Collect each line of the entries that holds the string "menu".

— Source data —
▽

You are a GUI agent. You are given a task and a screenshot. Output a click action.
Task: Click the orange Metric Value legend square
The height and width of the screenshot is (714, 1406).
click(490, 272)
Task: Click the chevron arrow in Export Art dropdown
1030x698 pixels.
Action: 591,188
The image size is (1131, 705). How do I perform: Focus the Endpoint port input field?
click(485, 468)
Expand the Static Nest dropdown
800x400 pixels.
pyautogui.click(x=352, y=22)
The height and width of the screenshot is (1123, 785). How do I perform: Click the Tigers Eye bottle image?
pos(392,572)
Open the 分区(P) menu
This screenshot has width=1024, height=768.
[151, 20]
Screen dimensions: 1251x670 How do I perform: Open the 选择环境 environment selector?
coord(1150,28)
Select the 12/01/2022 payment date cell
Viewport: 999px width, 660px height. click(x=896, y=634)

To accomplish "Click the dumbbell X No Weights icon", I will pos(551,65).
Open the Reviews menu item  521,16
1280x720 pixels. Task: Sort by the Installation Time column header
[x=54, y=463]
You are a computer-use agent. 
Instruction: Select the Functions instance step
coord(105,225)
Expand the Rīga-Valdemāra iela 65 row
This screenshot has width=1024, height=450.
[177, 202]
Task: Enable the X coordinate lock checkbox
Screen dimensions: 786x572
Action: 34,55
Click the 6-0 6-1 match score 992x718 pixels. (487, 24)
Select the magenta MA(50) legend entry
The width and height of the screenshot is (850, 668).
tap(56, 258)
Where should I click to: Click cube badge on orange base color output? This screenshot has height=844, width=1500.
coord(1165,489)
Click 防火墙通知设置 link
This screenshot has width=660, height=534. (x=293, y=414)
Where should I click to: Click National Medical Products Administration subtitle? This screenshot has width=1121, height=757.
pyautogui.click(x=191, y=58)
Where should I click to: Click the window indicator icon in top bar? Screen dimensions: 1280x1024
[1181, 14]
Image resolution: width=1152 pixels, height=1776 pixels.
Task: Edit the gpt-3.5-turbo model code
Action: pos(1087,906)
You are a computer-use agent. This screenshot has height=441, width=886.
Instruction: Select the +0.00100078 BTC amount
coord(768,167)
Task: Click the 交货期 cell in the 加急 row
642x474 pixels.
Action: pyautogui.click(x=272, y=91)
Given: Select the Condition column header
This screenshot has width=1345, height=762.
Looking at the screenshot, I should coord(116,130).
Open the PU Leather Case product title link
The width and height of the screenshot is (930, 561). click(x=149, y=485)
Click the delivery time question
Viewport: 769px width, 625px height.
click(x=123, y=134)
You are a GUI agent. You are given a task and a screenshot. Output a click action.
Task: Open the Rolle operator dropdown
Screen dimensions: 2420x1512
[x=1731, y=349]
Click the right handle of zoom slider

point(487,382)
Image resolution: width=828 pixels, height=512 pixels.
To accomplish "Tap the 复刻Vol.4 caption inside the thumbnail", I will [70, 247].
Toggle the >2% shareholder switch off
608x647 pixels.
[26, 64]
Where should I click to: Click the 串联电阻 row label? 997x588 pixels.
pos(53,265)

△

— Reply to the exercise —
Open the 分区(P) menu
Open the Reviews menu item  521,16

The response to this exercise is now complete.